We document the long-run evolution of urban housing affordability in seven major European cities from 1500 to 2024. Using nearly half a million rent observations, we construct annual indices of rents and wages and develop new estimates of housing quality, inequality, and expenditure shares. Over this period, real rents increased slowly—by just 0.17 percent annually on average—while housing quality improved substantially even before industrialization. From the 1910s to the 1970s, we document a “housing affordability revolution”: real wages grew markedly faster than rents, housing quality rose sharply, and housing consumption inequality declined—coinciding with large-scale housing policy. Yet housing expenditure shares are higher today than a century ago, not because affordability declined, but because housing consumption increased and household size declined - challenging models with constant expenditure shares. Our findings establish new stylized facts on housing rents, quality, and inequality over five centuries, and highlight the long-run role of preferences, institutions, and policy in shaping affordability.
Media coverage: NOS, Historisch Nieuwsblad, Quantpedia
Some directions of current work-in-progress (selected and always subject to change)

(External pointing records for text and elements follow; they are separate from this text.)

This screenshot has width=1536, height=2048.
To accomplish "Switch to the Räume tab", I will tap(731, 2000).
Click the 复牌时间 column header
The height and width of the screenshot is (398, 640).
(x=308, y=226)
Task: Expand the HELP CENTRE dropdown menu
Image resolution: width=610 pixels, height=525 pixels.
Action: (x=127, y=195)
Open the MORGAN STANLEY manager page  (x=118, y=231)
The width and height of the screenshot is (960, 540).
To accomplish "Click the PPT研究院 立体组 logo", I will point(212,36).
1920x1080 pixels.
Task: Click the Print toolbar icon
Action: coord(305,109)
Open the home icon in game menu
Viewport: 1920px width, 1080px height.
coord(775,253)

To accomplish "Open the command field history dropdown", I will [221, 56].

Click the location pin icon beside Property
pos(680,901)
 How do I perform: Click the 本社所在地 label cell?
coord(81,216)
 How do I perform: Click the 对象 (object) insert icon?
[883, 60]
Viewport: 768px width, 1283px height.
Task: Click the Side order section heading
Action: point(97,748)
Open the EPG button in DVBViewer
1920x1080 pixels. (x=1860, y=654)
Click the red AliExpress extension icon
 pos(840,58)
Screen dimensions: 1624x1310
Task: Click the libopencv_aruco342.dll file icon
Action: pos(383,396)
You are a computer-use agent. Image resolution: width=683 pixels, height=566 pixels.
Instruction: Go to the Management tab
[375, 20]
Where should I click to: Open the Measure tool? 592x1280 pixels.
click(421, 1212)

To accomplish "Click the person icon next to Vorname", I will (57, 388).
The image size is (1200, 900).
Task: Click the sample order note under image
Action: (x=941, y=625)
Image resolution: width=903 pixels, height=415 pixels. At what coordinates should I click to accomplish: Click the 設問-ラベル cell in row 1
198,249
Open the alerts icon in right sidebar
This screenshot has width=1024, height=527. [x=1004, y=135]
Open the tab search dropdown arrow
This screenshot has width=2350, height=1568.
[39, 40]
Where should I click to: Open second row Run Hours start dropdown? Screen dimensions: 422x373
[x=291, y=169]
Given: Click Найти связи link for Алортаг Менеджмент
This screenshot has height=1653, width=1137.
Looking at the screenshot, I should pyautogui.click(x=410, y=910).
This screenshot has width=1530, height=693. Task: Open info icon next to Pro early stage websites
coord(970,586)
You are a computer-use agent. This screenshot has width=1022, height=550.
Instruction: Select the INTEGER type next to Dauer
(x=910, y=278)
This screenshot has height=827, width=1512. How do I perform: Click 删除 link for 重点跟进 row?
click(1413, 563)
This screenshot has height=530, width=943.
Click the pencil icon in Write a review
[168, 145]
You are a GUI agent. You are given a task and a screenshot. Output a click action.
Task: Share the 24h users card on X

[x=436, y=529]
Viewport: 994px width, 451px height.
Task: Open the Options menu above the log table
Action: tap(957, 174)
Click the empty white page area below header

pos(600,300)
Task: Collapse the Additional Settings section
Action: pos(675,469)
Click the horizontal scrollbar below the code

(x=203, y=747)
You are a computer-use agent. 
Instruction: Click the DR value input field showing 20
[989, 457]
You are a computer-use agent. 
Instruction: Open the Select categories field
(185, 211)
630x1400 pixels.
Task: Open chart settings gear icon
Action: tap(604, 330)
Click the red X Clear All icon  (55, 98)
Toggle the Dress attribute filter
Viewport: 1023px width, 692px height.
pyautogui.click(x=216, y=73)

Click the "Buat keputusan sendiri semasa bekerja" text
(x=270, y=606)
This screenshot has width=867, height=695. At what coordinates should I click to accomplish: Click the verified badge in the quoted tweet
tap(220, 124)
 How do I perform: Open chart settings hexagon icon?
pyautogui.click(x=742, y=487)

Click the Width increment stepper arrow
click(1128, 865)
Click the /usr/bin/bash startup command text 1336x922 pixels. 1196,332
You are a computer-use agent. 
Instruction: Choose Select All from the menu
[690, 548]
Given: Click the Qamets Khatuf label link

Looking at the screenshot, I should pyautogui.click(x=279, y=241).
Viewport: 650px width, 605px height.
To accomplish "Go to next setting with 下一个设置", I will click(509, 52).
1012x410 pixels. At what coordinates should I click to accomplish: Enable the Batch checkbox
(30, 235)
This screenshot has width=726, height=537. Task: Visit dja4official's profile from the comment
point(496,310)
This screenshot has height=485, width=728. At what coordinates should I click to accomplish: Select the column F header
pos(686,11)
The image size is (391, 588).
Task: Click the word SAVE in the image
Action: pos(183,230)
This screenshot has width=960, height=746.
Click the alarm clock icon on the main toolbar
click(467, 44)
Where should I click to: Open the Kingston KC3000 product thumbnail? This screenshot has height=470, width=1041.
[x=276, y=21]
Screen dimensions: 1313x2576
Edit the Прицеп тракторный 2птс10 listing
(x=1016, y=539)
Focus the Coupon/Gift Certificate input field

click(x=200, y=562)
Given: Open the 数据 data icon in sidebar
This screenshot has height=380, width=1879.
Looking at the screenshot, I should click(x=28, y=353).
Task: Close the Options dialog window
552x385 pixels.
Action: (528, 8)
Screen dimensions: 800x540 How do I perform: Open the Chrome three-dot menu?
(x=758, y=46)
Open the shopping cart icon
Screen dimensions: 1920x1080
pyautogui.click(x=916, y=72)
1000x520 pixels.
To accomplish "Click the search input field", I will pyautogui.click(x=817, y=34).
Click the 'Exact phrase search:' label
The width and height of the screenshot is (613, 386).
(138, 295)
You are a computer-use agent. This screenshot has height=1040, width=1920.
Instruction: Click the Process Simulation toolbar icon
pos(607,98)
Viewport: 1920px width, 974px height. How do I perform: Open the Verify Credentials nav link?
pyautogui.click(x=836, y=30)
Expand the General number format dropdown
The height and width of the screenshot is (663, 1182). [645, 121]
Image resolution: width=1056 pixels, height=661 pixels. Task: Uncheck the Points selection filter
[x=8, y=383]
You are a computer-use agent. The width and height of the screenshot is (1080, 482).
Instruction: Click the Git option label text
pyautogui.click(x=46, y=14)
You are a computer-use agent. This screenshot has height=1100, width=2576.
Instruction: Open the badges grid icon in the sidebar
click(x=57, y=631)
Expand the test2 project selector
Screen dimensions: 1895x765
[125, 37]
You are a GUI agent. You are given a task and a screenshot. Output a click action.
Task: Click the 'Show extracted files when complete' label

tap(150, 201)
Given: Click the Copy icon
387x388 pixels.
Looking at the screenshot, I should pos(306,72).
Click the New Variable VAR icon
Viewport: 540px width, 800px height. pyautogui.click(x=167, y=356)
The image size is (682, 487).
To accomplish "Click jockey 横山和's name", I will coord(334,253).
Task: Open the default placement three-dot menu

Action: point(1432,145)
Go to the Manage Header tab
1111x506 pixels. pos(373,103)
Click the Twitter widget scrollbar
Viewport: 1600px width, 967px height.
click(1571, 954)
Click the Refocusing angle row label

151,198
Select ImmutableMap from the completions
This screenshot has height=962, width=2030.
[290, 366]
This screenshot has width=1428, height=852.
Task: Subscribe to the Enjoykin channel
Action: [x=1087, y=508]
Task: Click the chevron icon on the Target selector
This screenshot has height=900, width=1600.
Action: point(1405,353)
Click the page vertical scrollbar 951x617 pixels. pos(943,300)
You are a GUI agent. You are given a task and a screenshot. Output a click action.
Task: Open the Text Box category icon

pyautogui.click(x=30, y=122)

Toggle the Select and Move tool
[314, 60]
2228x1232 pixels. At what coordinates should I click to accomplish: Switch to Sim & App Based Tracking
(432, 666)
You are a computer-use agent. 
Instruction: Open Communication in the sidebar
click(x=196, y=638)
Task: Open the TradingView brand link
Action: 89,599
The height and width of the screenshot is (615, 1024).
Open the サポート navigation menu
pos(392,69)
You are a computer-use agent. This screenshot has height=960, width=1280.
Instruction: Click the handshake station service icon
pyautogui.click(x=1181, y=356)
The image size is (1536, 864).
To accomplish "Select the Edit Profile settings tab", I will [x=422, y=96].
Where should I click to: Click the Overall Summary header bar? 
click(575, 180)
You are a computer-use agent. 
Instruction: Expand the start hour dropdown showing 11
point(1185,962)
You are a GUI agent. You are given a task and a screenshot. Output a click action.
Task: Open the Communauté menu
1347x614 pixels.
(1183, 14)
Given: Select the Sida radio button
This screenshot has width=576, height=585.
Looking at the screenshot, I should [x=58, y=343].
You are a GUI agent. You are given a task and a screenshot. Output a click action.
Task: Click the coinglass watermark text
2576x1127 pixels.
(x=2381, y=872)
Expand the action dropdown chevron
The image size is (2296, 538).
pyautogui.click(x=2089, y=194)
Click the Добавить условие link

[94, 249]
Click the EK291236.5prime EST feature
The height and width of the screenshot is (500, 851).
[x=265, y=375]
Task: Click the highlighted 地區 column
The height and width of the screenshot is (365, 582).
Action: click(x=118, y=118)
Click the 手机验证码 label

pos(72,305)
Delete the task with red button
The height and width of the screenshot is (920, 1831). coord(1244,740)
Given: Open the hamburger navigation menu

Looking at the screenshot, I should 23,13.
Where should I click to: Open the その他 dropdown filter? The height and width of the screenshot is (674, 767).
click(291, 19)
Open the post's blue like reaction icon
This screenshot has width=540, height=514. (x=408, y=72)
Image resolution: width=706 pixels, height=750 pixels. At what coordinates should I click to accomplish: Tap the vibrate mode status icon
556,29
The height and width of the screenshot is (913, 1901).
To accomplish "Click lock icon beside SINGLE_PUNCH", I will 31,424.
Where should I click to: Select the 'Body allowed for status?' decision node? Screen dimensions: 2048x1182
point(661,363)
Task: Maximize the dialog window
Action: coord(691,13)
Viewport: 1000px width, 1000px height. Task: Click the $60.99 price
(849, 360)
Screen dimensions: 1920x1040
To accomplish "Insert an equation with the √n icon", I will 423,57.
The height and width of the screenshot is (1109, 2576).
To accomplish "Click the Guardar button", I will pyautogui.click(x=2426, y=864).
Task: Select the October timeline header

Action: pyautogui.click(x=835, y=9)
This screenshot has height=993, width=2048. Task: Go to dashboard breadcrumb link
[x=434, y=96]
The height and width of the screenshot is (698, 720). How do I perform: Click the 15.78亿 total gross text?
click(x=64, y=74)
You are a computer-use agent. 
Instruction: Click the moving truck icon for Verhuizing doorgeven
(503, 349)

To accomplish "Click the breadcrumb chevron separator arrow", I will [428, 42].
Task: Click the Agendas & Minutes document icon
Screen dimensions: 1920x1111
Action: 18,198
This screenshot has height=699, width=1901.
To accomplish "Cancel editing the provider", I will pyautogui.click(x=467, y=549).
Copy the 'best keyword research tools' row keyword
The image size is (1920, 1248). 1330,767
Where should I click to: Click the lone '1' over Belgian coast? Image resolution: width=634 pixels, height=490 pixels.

"The impact of suburbanization on urban residents" - with Franklin Qian and Marco Giacolett
"Credit constraints, home-ownership and labor supply" - with Rodney Ramcharan and Mauro Mastrogiacomo
"Paying for Status: The French Experience of Venality" - with Emilie Bonhoure, Olivier Musy, Ronan Tallec
How valuable is social status? There is a wide notion that people care about status, but status is usually endogenously determined making it hard to value it. This project studies venality in pre-revolutionary France, a system where prestigious positions were sold to the highest bidder. We collect data on the prices of positions with different levels of status but similar pay. We show that when status became an explicitly marketable asset, it evolved into one of the most valuable assets in household portfolios.